Şahin Bey, bize kısaca Hollanda  Türkiye ilişkilerinden bahseder misiniz?

Hollanda ve Türkiye ilişkileri çok yönlü ve köklü bir geçmişe dayanmaktadır. 1568 yıllarında Katolik İspanya’ya karşı bağımsızlık mücadelesi veren Hollandalılar savaşın çok uzun sürmesi ve askerlerin artık bitik duruma gelmesi ile dönemin kralı Willem van Oranje Osmanlı İmparatorluğu ile mali ve askeri destek için diplomatik girişimleri ile başlar. Bunun üzerine Osmanlı imparatorluğu Denizde Hollanda ‘li birlikteliğe destek çıkarır ve 80 yıl süren bir savaş (1568-1648) sonunda imzalanan Vestfalya Antlaşması ile Hollanda’nın bağımsızlığını kazanmasında büyük rol oynar.

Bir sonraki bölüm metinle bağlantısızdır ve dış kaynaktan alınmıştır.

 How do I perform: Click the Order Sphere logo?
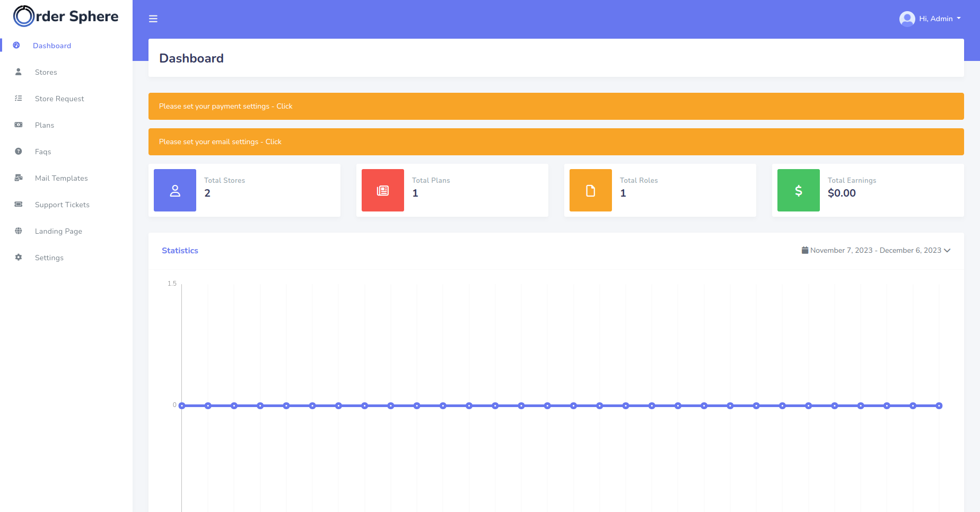[x=66, y=16]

“Katolik olmaktansa Türk olmak daha evladır”

Hollandalılar bu desteğin göstergesi olsun diye 1570’de Geuzen şehrinde yarım ay şeklinde gümüş bir madalyon bastırır. Yarım Ay, o zamanlar Osmanlıyı sembolize ediyordu. Madalyonun üzerinde Osmanlı’ya duyulan minnet ve şükran için şu çarpıcı sözle ifade edilmişti; “Liever Turks dan paaps” (16. Yüzyılda yazılış biçimi: Liver turcx dan paus ). Yani;  ‘Katolik olmaktansa, Türk olmak daha evladır.’

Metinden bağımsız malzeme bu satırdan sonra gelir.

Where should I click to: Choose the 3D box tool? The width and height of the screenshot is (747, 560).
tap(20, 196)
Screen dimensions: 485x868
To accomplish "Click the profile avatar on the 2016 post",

Bu ilişkiler 1611 yılında Hollandalı diplomat Cornelis Haga’nın Konstantiniyye yani İstanbul’a gelmesi ile yeni ivme kazanmıştır. Bu ziyaretin akabinde Osmanlı İmparatorluğu 1612 yılında Hollanda’ya verdiği Ticaret Kapitülasyonu ile artık Hollandalılar denizler de daha rahat ve güven içerisinde hareket ede bileceklerdi. Yapılan bu kapitülasyonun orijinal hâli hâlâ Hollanda Ulusal arşivinde saklanmaktadır. Hollanda – Türkiye ilişkileri 1923 yılında Türkiye Cumhuriyeti Kurulması ile başta Hollanda Hükümeti’nin tanıması ile daha da ilerler. Bu ikili ilişkilerin güçlenmesi için 1935 yılında Kraliçe Wilhelmina ve Mustafa Kemal Atatürk tarafından Hollanda-Türk kurumu kurulur. Tarih boyunca hem ekonomik hem de kültürel bir çok alanda ortak paydası olan iki milletin 19 Ağustos 1964 yılında ilişkileri işçi anlaşmasıyla devam eder.

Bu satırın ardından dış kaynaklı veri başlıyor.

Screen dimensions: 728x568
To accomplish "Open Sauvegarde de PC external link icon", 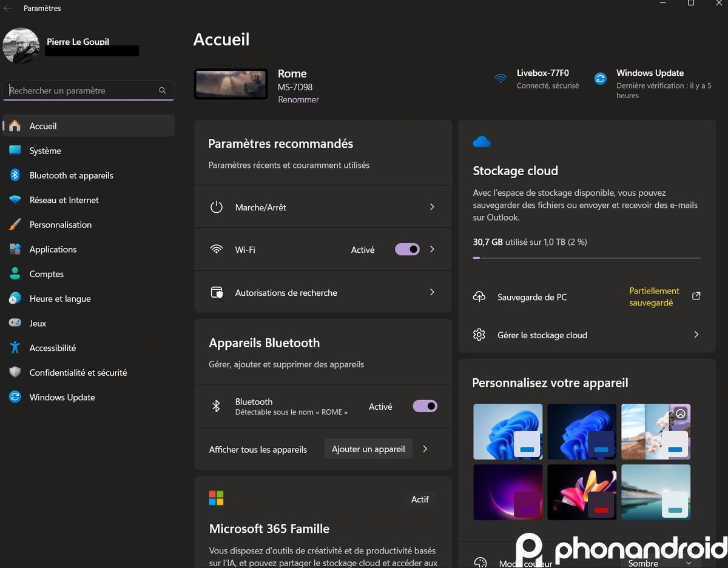I will (x=696, y=296).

Almanya Treni Belgeselinden bahseder misiniz?

Türk işçilerinin Almanya’ya ve diğer Avrupa ülkelerine gelişinin 50. yılı nedeniyle 2011 çekilen ‘Almanya Treni’ belgeselinin ben Hollanda Koordinatörlüğünü yaptım. Gurbetçilerin ilk lokomotif ile yola çıktığı Sirkeci Garı’ndan  ‘Acı Vatan’ yolculuğunu anlatan 8 bölümlük belgeselden oluşuyor. Bu belgesel sadece Avrupa’ya yolculuğu değil ayrıca yakın zamanda tarih ve siyasetteki son gelişmelere de dikkat çekiyor. Özetle Avrupa’ya göçün umut ve acılarını ele alan belgeseli  Turgut Söğüt ile yapmak çok güzeldi. Bu belgesel bana kimlik bilinci ile birlikte, Avrupa’daki Türklerin kaldıkları ülkelere katkılarını ve başarılarını yakından görmeme de sebep oldu. Belgesel için milletvekilleri, yerel siyasetçiler ve birinci nesille yaptığım röportajlar biz Avrupa’daki Türklerin geleceğini yakından incelememe ve araştırmama vesile oldu. Duyguların pekiştiği ve tarihin kayıtlara geçtiği belgesel için çok takdir altık. Bu da bizim için büyük onur vesilesi oldu.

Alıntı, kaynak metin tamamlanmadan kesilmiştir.